§ Extract provided
* * * *

Once Sex Pistols swore on tv, became a pantomime with super big hair. 

Glam Rock

Two tone, those punks that joined with reggae. The specials, ska sound. Challenge authority through music and politically be able to change things. 
Monochrome feel, dressing in black and white. 

Every subculture was getting shorter and shorter. 

Football
casual wear fans, addidas puma, ellesse. Designer sportswear to football fans.  Discovered ecstasy, so rave started.

Rave a child of the hippies. Drugs, lights and sound.
Dressed to dance. 

Less about musical movements, more about musical genres. 

Brit pop
backward looking, guitar, bass and drum. Rock edge. \refreshing.
A celebration of british culture.

Documentary ends on youth culture then, as if subcultures haven't continued but I feel like some subcultures have been missed out, such as chavs, emos, goths and now the new hipster?

Wednesday 15 October 2014

Visual Analysis Exercise



Visual Analysis Exercise
Kirsten Lepore, Bottle 2010
http://www.kirstenlepore.com/bottle

Bottle by Kirsten Lepore is a beautifully executed stop motion/pixilation. Which every time I watch never ceases to amaze me. I first watched this when searching for animations for our very module animation skills, and during summer it was shown on the aeroplane when I went on Holiday. It’s clear it’s been executed well when you wish you’d made it. It’s clear to see a lot of hours have gone into the production and preproduction by the lighting. There is a magic in the way shadows are cast, often when doing a stop motion if not filmed in a blacked out room lighting can be a nightmare to get smooth looking, so she was very adventurous to do this outside.

* * * *

§ Source material
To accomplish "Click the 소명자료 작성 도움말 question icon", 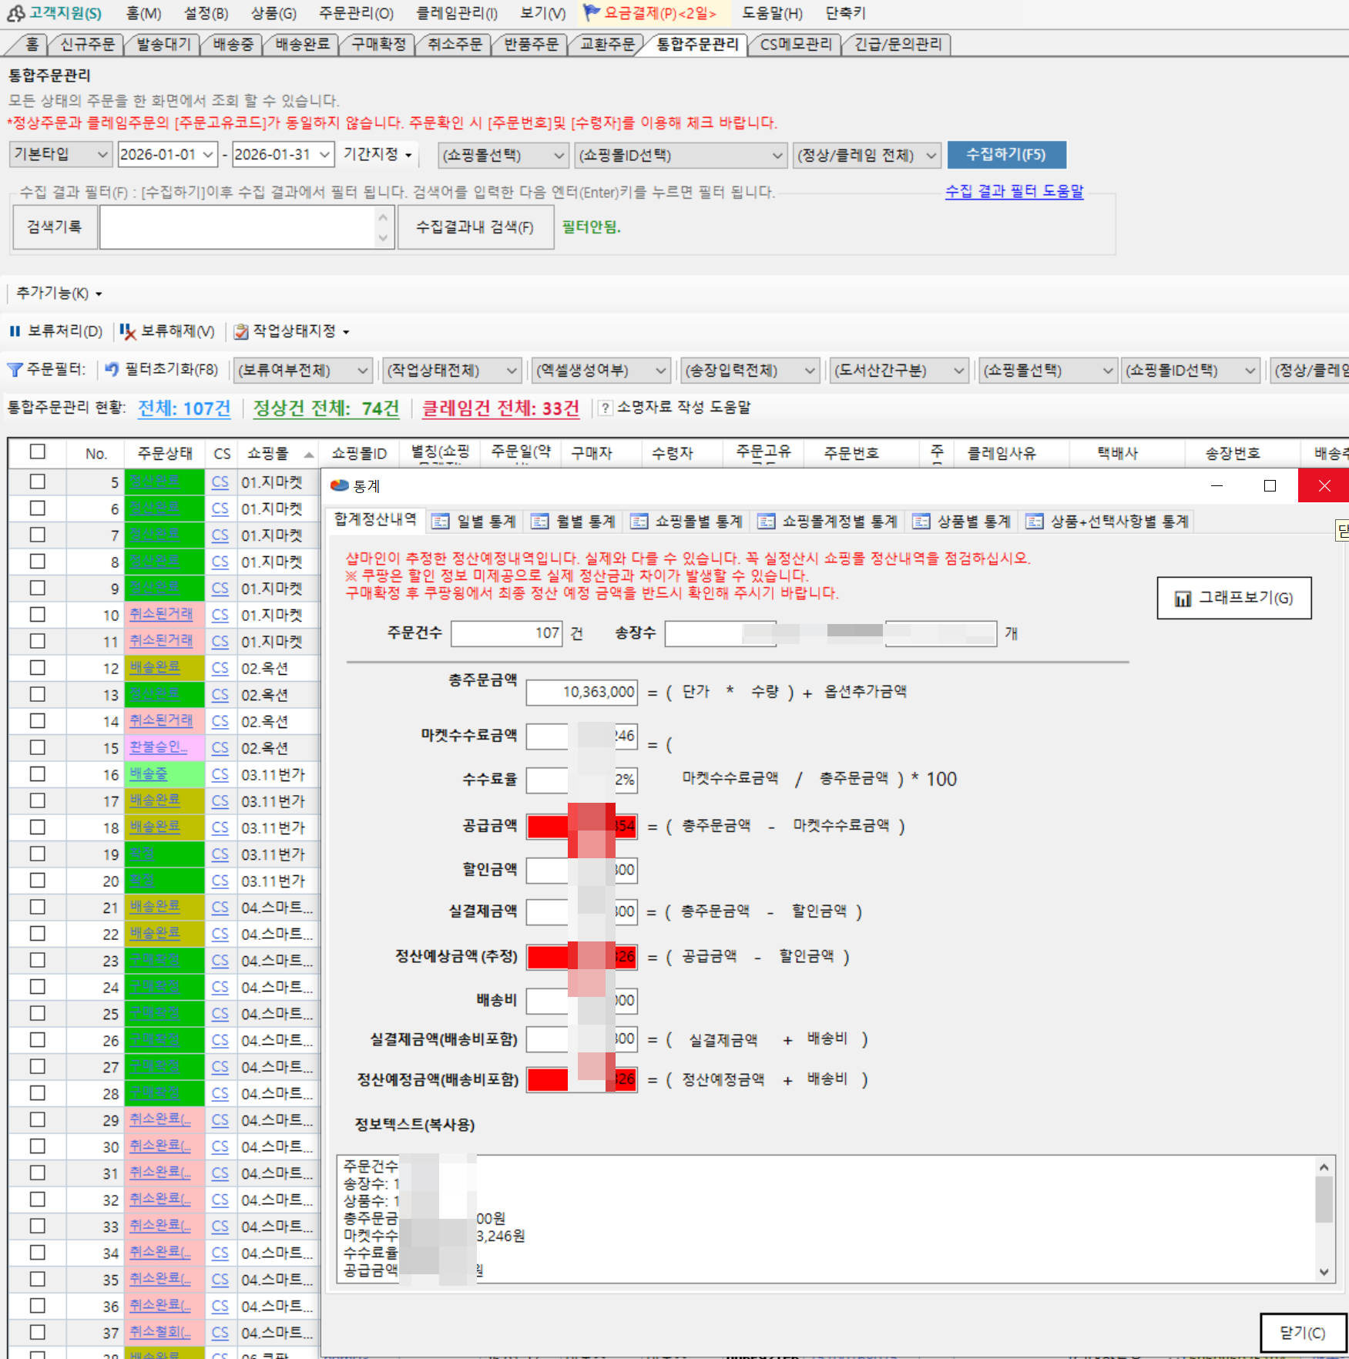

* * * *

§ Problem
Carry on the notes about subcultures and Kirsten Lepore's animation Bottle, starting right after their last sentence.

§ Answer below
The big question that people could interpret from this short is to do the relationships between people of different places/cultures. It’s very sad in that the two main characters don’t get to hug. I think there’s a lot of challenges with people who are in relationships from different cultures, and I think more often than not the relationships do disintegrate but there’s always some that are destined to be together.


Another comment in society this film could question is how identity is questioned. Do you have to look like other people say you do? Neither of the characters asked for their accessories and just accepted them even though actually receiving a mouse would be pretty horrid. A bold statement could be made about when they go to meet it other the accessories float off them in the water like they are meaningless and shallow.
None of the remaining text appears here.